* **DATASET ENTRIES**:
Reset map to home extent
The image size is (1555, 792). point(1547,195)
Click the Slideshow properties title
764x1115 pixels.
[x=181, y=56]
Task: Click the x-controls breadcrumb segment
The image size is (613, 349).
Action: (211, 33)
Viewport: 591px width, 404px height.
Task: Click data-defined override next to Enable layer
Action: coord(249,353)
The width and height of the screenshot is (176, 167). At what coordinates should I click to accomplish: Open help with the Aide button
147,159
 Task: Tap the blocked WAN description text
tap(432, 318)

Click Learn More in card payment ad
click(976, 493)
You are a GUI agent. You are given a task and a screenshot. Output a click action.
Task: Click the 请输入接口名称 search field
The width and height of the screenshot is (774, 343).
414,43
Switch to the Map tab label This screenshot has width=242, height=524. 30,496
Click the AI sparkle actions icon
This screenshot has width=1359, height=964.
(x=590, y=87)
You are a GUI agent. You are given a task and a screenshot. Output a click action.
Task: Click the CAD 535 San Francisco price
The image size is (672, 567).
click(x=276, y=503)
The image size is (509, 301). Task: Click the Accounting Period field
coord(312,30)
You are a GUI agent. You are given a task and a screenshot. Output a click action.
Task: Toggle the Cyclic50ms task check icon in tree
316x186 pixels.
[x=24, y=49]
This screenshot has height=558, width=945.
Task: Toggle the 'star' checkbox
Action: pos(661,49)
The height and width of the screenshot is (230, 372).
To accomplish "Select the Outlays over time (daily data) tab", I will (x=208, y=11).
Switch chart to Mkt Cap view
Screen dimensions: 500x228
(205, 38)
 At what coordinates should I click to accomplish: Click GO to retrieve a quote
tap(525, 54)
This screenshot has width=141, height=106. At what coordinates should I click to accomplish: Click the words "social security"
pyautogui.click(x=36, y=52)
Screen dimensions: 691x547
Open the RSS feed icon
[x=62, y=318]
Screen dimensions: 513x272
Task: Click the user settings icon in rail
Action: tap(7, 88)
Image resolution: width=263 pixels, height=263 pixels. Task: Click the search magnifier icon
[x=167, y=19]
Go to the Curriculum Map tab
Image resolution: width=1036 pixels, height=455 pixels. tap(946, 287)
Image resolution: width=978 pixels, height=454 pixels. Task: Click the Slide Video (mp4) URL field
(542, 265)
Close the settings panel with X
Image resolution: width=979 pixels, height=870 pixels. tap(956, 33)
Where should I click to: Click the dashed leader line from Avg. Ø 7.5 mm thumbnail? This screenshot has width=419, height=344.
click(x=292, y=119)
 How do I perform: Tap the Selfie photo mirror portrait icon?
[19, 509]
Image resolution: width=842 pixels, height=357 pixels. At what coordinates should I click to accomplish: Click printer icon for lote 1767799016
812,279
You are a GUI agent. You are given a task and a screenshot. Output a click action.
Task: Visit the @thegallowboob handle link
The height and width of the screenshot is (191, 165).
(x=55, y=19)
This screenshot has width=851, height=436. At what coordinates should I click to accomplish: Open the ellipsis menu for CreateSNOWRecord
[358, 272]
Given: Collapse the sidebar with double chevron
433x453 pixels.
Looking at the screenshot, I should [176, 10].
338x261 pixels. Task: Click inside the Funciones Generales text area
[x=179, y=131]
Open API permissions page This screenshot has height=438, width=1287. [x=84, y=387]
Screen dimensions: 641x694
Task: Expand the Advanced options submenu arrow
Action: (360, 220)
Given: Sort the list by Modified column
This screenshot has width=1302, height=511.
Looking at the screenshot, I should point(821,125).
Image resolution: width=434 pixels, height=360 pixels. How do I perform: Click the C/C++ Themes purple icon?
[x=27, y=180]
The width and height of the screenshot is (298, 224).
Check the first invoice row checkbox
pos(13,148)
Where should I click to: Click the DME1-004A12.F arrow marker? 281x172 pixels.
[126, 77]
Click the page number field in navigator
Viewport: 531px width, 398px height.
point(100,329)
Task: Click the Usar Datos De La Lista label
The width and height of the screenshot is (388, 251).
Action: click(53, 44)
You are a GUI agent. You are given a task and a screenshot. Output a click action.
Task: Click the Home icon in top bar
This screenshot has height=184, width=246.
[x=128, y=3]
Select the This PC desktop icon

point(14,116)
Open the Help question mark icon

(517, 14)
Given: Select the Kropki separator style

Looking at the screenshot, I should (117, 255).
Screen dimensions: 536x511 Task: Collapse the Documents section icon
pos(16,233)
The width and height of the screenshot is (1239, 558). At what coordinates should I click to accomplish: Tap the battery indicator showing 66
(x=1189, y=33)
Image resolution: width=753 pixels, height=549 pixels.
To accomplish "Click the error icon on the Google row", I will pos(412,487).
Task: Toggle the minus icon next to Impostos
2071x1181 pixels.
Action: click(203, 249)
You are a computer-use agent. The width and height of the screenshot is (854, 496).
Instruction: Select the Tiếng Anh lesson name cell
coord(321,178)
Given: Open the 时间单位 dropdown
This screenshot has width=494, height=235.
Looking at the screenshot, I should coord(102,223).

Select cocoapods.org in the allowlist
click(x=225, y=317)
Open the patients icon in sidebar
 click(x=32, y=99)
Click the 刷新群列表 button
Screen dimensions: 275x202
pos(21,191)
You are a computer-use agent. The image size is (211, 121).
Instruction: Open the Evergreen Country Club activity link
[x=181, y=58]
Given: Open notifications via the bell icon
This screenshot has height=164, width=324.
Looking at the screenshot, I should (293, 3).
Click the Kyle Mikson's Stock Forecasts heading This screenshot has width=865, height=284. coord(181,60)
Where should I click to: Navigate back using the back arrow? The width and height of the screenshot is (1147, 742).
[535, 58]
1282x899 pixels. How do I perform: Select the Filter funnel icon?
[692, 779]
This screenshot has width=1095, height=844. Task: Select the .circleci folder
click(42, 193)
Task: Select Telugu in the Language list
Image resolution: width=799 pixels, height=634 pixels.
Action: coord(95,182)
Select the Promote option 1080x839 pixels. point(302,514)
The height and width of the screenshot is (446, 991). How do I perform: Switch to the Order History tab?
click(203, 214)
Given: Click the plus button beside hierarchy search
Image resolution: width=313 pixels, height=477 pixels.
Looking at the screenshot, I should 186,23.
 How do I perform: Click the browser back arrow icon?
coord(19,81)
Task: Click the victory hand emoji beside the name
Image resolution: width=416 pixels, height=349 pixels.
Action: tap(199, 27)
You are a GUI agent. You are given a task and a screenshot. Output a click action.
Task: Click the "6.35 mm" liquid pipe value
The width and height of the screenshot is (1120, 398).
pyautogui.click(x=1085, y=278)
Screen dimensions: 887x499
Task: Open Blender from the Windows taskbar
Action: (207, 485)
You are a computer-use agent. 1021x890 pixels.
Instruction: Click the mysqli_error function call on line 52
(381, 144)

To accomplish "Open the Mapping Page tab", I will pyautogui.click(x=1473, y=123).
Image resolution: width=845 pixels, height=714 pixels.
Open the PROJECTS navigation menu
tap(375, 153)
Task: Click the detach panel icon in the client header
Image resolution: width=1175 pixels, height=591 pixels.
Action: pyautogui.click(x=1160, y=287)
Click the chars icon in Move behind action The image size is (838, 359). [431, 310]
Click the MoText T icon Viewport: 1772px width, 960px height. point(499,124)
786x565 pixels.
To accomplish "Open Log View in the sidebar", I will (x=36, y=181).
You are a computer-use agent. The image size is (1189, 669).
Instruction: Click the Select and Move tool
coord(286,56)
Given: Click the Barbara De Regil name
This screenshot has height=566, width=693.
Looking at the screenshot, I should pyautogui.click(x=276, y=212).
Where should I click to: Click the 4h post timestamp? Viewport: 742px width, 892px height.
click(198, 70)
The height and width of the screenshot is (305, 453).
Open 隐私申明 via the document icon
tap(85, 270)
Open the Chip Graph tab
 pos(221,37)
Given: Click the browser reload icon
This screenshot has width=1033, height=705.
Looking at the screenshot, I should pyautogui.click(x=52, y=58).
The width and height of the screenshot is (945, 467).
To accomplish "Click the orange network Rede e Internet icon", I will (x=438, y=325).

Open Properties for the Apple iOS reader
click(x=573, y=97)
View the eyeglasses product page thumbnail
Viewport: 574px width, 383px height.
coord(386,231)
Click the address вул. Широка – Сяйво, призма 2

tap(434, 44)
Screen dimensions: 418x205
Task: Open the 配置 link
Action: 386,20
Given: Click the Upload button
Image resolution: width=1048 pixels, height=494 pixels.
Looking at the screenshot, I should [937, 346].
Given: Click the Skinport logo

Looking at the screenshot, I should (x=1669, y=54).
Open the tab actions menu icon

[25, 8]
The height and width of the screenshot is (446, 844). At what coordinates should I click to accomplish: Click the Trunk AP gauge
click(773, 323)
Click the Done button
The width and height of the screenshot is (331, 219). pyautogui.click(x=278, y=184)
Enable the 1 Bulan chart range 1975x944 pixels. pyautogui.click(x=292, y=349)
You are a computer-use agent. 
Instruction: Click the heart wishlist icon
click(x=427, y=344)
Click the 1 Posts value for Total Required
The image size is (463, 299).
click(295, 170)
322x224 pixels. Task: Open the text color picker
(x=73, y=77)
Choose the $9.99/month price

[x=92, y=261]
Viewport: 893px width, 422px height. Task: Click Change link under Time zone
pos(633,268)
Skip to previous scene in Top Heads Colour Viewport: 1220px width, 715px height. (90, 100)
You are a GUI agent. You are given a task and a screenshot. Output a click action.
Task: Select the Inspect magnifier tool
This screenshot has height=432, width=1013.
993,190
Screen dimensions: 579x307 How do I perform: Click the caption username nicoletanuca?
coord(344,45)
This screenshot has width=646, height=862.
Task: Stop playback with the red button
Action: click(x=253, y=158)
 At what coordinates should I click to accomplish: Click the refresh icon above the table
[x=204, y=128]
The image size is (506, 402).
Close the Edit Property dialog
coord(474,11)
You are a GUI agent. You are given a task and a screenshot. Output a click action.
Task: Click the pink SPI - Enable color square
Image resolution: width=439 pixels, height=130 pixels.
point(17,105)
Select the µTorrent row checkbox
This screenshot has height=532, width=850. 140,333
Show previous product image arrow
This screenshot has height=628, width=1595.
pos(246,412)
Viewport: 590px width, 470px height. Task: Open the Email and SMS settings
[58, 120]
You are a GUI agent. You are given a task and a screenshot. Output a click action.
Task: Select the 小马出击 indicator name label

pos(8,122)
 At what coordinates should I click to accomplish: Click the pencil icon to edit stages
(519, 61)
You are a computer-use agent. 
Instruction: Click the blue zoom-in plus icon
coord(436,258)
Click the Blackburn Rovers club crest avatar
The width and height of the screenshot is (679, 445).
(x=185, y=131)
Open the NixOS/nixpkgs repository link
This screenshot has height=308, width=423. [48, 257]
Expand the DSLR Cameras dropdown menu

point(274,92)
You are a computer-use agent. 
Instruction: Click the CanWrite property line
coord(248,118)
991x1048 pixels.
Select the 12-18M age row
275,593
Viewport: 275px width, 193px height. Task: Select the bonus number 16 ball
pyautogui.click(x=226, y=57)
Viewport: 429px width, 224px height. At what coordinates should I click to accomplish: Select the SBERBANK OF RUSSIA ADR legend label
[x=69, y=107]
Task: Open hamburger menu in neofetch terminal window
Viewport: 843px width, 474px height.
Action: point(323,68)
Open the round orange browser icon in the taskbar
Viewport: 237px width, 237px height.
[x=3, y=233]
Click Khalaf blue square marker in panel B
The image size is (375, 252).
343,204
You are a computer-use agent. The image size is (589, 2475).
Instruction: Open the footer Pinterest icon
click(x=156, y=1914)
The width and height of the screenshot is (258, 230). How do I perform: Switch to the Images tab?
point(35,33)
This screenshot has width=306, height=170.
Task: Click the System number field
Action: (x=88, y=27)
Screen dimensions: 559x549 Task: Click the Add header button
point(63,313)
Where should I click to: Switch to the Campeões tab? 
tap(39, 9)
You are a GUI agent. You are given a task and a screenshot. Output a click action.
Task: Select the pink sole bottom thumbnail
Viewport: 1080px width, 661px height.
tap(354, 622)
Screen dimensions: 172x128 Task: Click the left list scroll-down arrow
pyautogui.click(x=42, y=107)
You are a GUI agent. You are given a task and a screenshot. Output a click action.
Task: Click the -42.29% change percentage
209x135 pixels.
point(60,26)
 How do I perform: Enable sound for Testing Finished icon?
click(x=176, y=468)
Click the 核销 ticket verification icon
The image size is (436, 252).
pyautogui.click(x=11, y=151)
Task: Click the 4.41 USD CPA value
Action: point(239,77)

* **TASK DETAILS**: Lines above that have "previous": copy each of them.

* **TASK RESPONSE**:
Skip to previous scene in Top Heads Colour Viewport: 1220px width, 715px height. (90, 100)
Show previous product image arrow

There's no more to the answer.